- **What this task involves**:
Output the lines of the records from the one containing "You are a GUI" through the last, both ends included. Leave pictures out.

- **Input records**:

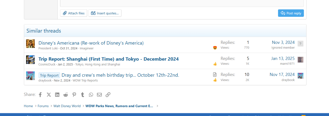
Task: Share on Tumblr icon
Action: click(83, 95)
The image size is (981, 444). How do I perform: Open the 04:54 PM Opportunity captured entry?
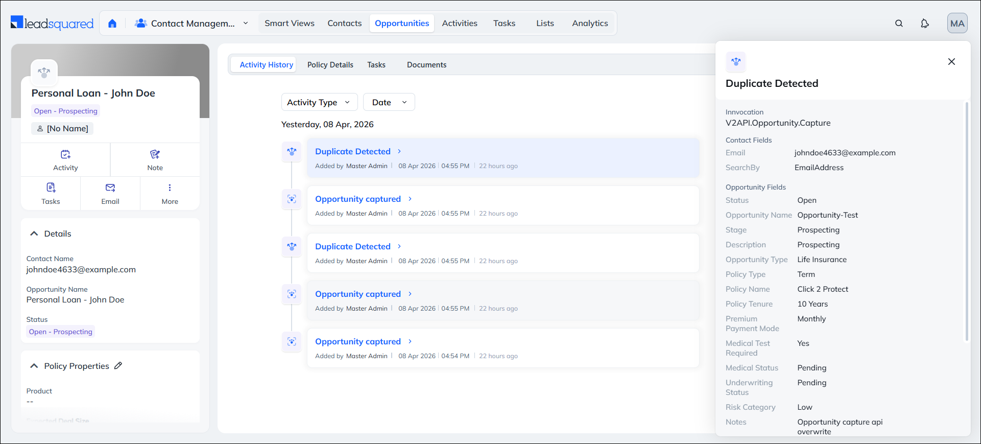(358, 341)
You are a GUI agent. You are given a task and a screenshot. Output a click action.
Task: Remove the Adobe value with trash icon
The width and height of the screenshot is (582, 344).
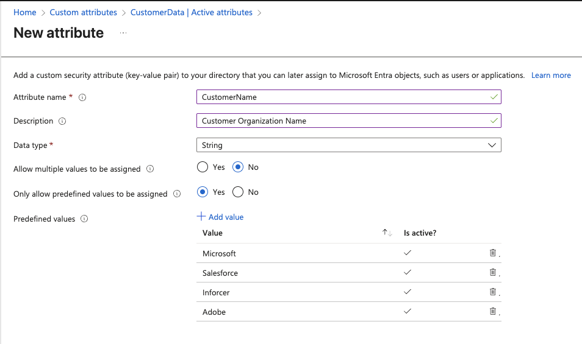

- **Reply**:
You are a GUI agent. You are given a task and a screenshot. Output a click action.
Task: Remove the Adobe value with trash icon
The width and height of the screenshot is (582, 344).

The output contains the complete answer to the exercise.